Can you duplicate the passage from the text on Thailand's ageing population, starting at "Dr Prawase said the" and ending at "the birth rate."?

[[ Selected text, beginning ]]

Thailand needs to focus on improving its community-based healthcare system and self-care among older people in preparing for the growing elderly population in the coming decades, according to social critic Prawase Wasi.
Giving a speech during a ceremony on the occasion of the 120th birthday of Phra Bamrajnaradun, Thailand's former public health minister who was the great reformer of the Thai healthcare system, Dr Prawase said that as Thailand has already become an ageing society, with the number of elderly expected to massively grow in the coming decades, the country needs to move its healthcare system from being hospital-based to community-based.
According to the United Nations, the proportion of the elderly in Thailand is expected to reach 19.5% in 2030 and by 2040 a quarter of the Thai population could be over the age of 65.
"If we don't change, healthcare spending will rise significantly in the coming decades, so the community-based healthcare system in which each community supports older adults to maintain or improve their health, care for themselves, and continue living at home as long as possible should be promoted seriously," he said.
Dr Prawase said that the elderly will need a variety of community services to achieve these purposes in the future, such as interdisciplinary healthcare teams working with them in the community.
"A lot of the national budget each year is being spent needlessly on people with non-serious conditions such as common colds and sore throats which can be easily avoided by self-care because we are using a defensive strategy to cope with the problem," he said.
Dr Prawase said the community-based healthcare system is a proactive strategy that would help Thailand provide effective healthcare coverage in the long run.
"In the 1970s, a contraception programme was introduced to Thailand, aiming to lower the birth rate.
"We have been very successful as the country's fertility rate declined to 1% in 2011 from 3.3% back then.
"So I believe that we will be able to achieve another transition in healthcare methods," he said.

[[ Selected text, end ]]
[[ Data, beginning ]]

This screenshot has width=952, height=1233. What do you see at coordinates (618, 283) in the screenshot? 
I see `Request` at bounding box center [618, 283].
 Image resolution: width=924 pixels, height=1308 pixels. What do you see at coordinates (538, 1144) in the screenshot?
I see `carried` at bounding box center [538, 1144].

[[ Data, end ]]

● Expected answer
Dr Prawase said the community-based healthcare system is a proactive strategy that would help Thailand provide effective healthcare coverage in the long run.
"In the 1970s, a contraception programme was introduced to Thailand, aiming to lower the birth rate.